§ **Directions for this task**: Your job is to set down the stretch of entries that opens with the line containing "Screen dimensions: 771x484" and closes with the line containing "Click the Save". Keep both end lines, copy each exactly, and add nothing.

*** Opening Excerpted records ***

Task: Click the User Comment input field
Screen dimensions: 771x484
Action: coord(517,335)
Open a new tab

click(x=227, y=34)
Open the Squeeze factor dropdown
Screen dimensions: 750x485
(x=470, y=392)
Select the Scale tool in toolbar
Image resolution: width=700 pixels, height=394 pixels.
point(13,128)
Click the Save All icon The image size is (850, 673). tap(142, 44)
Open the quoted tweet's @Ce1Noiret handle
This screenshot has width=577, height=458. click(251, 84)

*** Closing Excerpted records ***
*** Opening Excerpted records ***

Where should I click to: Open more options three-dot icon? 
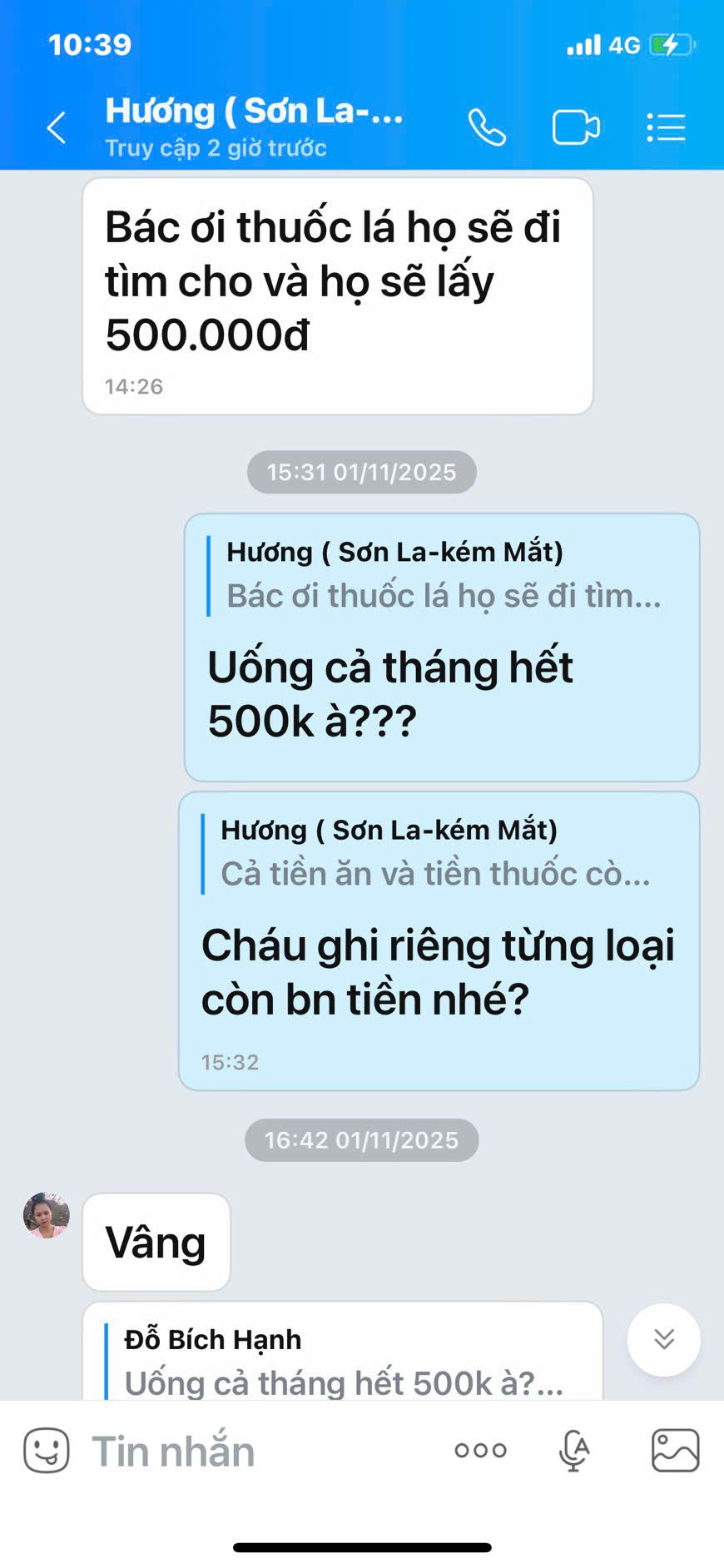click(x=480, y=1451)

*** Closing Excerpted records ***

§ **The answer**:
Screen dimensions: 771x484
Action: coord(517,335)
Open a new tab

click(x=227, y=34)
Open the Squeeze factor dropdown
Screen dimensions: 750x485
(x=470, y=392)
Select the Scale tool in toolbar
Image resolution: width=700 pixels, height=394 pixels.
point(13,128)
Click the Save All icon The image size is (850, 673). tap(142, 44)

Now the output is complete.